━━ Dataset extract

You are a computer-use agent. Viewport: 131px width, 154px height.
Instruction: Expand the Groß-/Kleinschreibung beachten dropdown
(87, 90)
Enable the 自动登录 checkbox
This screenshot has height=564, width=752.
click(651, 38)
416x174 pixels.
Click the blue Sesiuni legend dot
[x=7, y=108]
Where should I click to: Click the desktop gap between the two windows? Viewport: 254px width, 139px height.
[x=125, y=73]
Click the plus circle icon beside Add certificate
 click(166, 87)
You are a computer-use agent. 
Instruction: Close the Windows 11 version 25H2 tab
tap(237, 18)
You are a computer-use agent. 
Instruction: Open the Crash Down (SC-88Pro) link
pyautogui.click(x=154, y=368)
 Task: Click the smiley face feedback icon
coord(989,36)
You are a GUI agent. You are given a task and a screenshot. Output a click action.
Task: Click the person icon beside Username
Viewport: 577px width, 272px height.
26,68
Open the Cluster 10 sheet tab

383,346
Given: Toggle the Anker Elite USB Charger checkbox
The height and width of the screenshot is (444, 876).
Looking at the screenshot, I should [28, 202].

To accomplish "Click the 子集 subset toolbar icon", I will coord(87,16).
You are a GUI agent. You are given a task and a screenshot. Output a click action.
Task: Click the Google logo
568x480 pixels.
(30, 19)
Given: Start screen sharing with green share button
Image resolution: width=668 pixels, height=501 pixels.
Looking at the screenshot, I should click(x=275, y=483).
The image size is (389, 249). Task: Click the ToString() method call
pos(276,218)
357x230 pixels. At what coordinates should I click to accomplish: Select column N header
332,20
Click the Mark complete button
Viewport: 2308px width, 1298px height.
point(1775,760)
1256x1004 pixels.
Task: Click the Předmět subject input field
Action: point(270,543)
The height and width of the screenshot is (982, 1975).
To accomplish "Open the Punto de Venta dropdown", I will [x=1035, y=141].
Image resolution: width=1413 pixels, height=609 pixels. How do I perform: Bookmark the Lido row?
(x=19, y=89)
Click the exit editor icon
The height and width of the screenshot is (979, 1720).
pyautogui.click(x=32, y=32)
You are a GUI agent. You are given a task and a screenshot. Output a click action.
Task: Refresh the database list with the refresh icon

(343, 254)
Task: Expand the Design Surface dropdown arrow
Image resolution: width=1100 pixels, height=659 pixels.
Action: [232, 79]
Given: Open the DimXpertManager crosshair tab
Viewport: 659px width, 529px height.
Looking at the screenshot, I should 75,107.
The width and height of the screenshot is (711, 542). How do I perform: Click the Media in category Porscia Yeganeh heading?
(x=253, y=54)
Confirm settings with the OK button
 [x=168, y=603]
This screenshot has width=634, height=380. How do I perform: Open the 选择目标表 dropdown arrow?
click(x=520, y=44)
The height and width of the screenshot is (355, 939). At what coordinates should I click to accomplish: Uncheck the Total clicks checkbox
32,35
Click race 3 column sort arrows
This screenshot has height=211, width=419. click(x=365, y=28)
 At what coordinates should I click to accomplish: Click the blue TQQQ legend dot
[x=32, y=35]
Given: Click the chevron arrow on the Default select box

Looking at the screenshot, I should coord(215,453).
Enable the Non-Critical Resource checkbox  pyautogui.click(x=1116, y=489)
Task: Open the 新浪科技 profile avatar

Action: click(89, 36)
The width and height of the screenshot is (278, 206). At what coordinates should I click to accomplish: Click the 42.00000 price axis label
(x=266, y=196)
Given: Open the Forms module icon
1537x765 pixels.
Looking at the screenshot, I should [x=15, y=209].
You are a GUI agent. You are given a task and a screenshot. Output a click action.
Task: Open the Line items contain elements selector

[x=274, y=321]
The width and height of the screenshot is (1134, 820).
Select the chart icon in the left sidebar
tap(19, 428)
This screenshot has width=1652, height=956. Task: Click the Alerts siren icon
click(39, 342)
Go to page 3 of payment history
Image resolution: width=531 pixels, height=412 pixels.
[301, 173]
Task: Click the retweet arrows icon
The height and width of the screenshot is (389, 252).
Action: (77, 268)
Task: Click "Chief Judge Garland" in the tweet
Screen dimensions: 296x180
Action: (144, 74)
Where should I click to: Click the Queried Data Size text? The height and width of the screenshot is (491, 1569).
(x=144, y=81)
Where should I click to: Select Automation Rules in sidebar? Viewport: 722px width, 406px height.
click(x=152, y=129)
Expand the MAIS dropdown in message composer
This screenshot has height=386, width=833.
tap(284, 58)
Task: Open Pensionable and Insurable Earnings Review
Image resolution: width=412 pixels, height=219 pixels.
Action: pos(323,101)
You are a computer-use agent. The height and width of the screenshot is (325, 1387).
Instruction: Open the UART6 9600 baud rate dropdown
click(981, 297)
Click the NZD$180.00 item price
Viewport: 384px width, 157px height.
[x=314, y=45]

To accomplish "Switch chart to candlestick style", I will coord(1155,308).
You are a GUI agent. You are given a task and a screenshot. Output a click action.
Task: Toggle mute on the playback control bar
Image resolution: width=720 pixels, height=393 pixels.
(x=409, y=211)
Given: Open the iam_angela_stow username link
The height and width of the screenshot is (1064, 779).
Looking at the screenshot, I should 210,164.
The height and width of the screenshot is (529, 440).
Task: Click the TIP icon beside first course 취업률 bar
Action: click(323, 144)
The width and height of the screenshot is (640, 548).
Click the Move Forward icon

━━━━

Your objective: Copy out every line of the listing above without changing a single character.

The output:
You are a computer-use agent. Viewport: 131px width, 154px height.
Instruction: Expand the Groß-/Kleinschreibung beachten dropdown
(87, 90)
Enable the 自动登录 checkbox
This screenshot has height=564, width=752.
click(651, 38)
416x174 pixels.
Click the blue Sesiuni legend dot
[x=7, y=108]
Where should I click to: Click the desktop gap between the two windows? Viewport: 254px width, 139px height.
[x=125, y=73]
Click the plus circle icon beside Add certificate
 click(166, 87)
You are a computer-use agent. 
Instruction: Close the Windows 11 version 25H2 tab
tap(237, 18)
You are a computer-use agent. 
Instruction: Open the Crash Down (SC-88Pro) link
pyautogui.click(x=154, y=368)
 Task: Click the smiley face feedback icon
coord(989,36)
You are a GUI agent. You are given a task and a screenshot. Output a click action.
Task: Click the person icon beside Username
Viewport: 577px width, 272px height.
26,68
Open the Cluster 10 sheet tab

383,346
Given: Toggle the Anker Elite USB Charger checkbox
The height and width of the screenshot is (444, 876).
Looking at the screenshot, I should [28, 202].

To accomplish "Click the 子集 subset toolbar icon", I will coord(87,16).
You are a GUI agent. You are given a task and a screenshot. Output a click action.
Task: Click the Google logo
568x480 pixels.
(30, 19)
Given: Start screen sharing with green share button
Image resolution: width=668 pixels, height=501 pixels.
Looking at the screenshot, I should click(x=275, y=483).
The image size is (389, 249). Task: Click the ToString() method call
pos(276,218)
357x230 pixels. At what coordinates should I click to accomplish: Select column N header
332,20
Click the Mark complete button
Viewport: 2308px width, 1298px height.
point(1775,760)
1256x1004 pixels.
Task: Click the Předmět subject input field
Action: point(270,543)
The height and width of the screenshot is (982, 1975).
To accomplish "Open the Punto de Venta dropdown", I will [x=1035, y=141].
Image resolution: width=1413 pixels, height=609 pixels. How do I perform: Bookmark the Lido row?
(x=19, y=89)
Click the exit editor icon
The height and width of the screenshot is (979, 1720).
pyautogui.click(x=32, y=32)
You are a GUI agent. You are given a task and a screenshot. Output a click action.
Task: Refresh the database list with the refresh icon

(343, 254)
Task: Expand the Design Surface dropdown arrow
Image resolution: width=1100 pixels, height=659 pixels.
Action: [232, 79]
Given: Open the DimXpertManager crosshair tab
Viewport: 659px width, 529px height.
Looking at the screenshot, I should 75,107.
The width and height of the screenshot is (711, 542). How do I perform: Click the Media in category Porscia Yeganeh heading?
(x=253, y=54)
Confirm settings with the OK button
 [x=168, y=603]
This screenshot has width=634, height=380. How do I perform: Open the 选择目标表 dropdown arrow?
click(x=520, y=44)
The height and width of the screenshot is (355, 939). At what coordinates should I click to accomplish: Uncheck the Total clicks checkbox
32,35
Click race 3 column sort arrows
This screenshot has height=211, width=419. click(x=365, y=28)
 At what coordinates should I click to accomplish: Click the blue TQQQ legend dot
[x=32, y=35]
Given: Click the chevron arrow on the Default select box

Looking at the screenshot, I should coord(215,453).
Enable the Non-Critical Resource checkbox  pyautogui.click(x=1116, y=489)
Task: Open the 新浪科技 profile avatar

Action: click(89, 36)
The width and height of the screenshot is (278, 206). At what coordinates should I click to accomplish: Click the 42.00000 price axis label
(x=266, y=196)
Given: Open the Forms module icon
1537x765 pixels.
Looking at the screenshot, I should [x=15, y=209].
You are a GUI agent. You are given a task and a screenshot. Output a click action.
Task: Open the Line items contain elements selector

[x=274, y=321]
The width and height of the screenshot is (1134, 820).
Select the chart icon in the left sidebar
tap(19, 428)
This screenshot has width=1652, height=956. Task: Click the Alerts siren icon
click(39, 342)
Go to page 3 of payment history
Image resolution: width=531 pixels, height=412 pixels.
[301, 173]
Task: Click the retweet arrows icon
The height and width of the screenshot is (389, 252).
Action: (77, 268)
Task: Click "Chief Judge Garland" in the tweet
Screen dimensions: 296x180
Action: (144, 74)
Where should I click to: Click the Queried Data Size text? The height and width of the screenshot is (491, 1569).
(x=144, y=81)
Where should I click to: Select Automation Rules in sidebar? Viewport: 722px width, 406px height.
click(x=152, y=129)
Expand the MAIS dropdown in message composer
This screenshot has height=386, width=833.
tap(284, 58)
Task: Open Pensionable and Insurable Earnings Review
Image resolution: width=412 pixels, height=219 pixels.
Action: pos(323,101)
You are a computer-use agent. The height and width of the screenshot is (325, 1387).
Instruction: Open the UART6 9600 baud rate dropdown
click(981, 297)
Click the NZD$180.00 item price
Viewport: 384px width, 157px height.
[x=314, y=45]

To accomplish "Switch chart to candlestick style", I will coord(1155,308).
You are a GUI agent. You are given a task and a screenshot. Output a click action.
Task: Toggle mute on the playback control bar
Image resolution: width=720 pixels, height=393 pixels.
(x=409, y=211)
Given: Open the iam_angela_stow username link
The height and width of the screenshot is (1064, 779).
Looking at the screenshot, I should 210,164.
The height and width of the screenshot is (529, 440).
Task: Click the TIP icon beside first course 취업률 bar
Action: click(323, 144)
The width and height of the screenshot is (640, 548).
Click the Move Forward icon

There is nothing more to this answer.